In recent years, the IoT market has shown rapid expansion and growth, especially in the medical field. IoT use in healthcare is expected to be worth $534.3 billion by 2025. Among its most useful applications are medical wearables, which enable accurate data collection and the ability to monitor vital signs. These contain various types of PCBs, including flexible PCBs and rigid-flex PCBs that are smaller and lighter than other types, making them more ideal than their rigid counterparts. In addition, many of these devices also contain temperature sensors, and skin perspiration sensors to help monitor symptoms. Because this technology is constantly developing, here are some of the latest trends in medical wearables:
Applications in cardiology
Many fitness wearables like the Apple Watch and Fitbit have the ability to detect a person’s heart rate, which comes in handy during exercise. However, applications in the field of cardiology are still a generation away from becoming feasible. One of the most well-known studies on wearable healthcare technology so far is the Apple Heart Study, which demonstrated the possibility of smartwatch-based atrial fibrillation screening. They are now currently partnering with Johnson & Johnson in a large-scale clinical trial, to not only screen for the condition but actually detect the condition and treat it as well. The good news is that professional cardiologists in The Heart Rhythm Society appear to endorse the technology: “Wearables can contribute to an early diagnosis and to a better management of diseases,” but the helpfulness of continuous screening techniques is still being debated.

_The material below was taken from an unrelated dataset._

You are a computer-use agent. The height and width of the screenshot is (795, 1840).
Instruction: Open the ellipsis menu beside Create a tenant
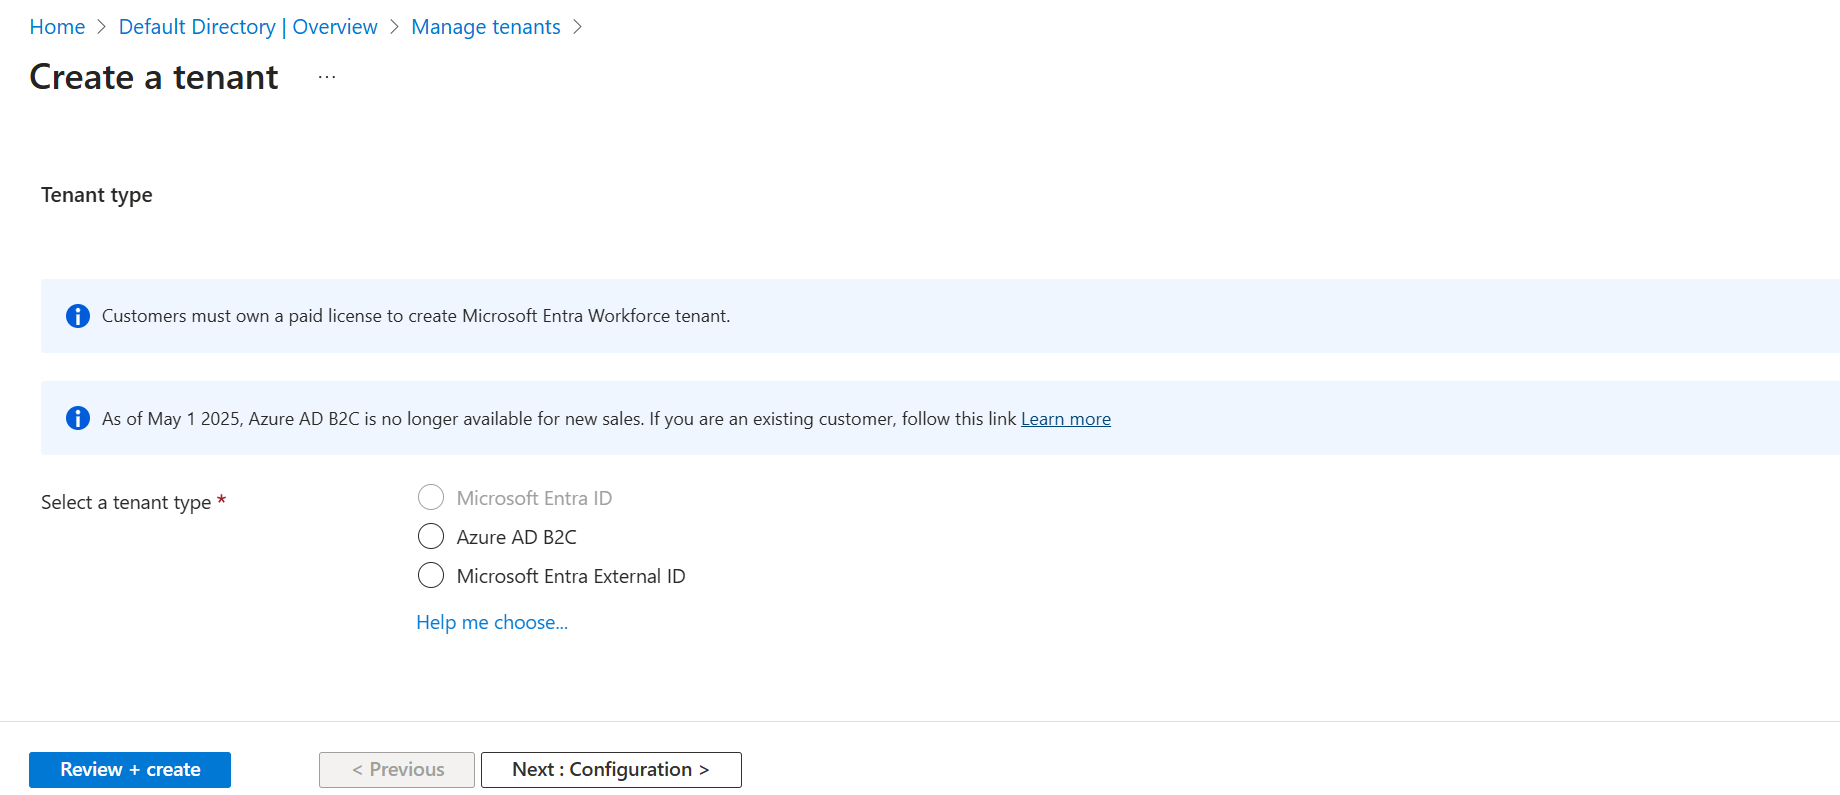tap(327, 77)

Applications for sleep disorders
When it comes to monitoring sleeping habits, mobile apps, online programs, and wearables are some of the most popular methods. Through this technology, you can track your sleep patterns and address any areas of concern for improvement. However, commercial fitness devices have limited accuracy when it comes to measuring short naps or tracking light and deep sleep. In contrast, the Withings ScanWatch is allegedly going to be the first FDA-approved wearable designed to detect sleep apnea and various abnormalities. This year, it is likely the divide between consumer wearables and traditional diagnostic forms of testing will lessen. Remote patient monitoring is becoming more prevalent across large hospitals, with higher projected numbers of FDA-approved devices to help enable this. While using this technology can give you a better understanding of your sleeping habits, it is unlikely that they’ll fully replace conventional forms of sleep testing soon.
Applications in diabetes management
The management of chronic diseases like diabetes is a concern for many affected individuals. To remedy this issue, medical wearables perform a variety of functions. They can help track blood sugar patterns, issue reminders about medication, and provide general advice for diets and lifestyles. A popular tool is the traditional insulin pump which is designed to manually deliver medication to control blood sugar levels depending on the required level. More recently, developers are venturing into the creation of “Closed Loop Systems,” which automatically monitor a patient’s blood sugar levels in real-time and automatically adjust the level of medication for them. In addition, the startup Klue has created a behavior tracking software that uses AI to determine a patient’s meals and give insight into their behaviors. Automating the identification of meals and adjusting insulin delivery can dramatically simplify a diabetic’s lifestyle. Investing in wearable technology that is affordable, minimally invasive, and can be made widely available should be a priority for companies in this field.
Ultimately, medical wearables can have a massive impact in the field of healthcare. While more research and development is needed to determine their full potential and efficacy in terms of dealing with disease, they show significant potential in improving the lives and jobs of patients and doctors worldwide.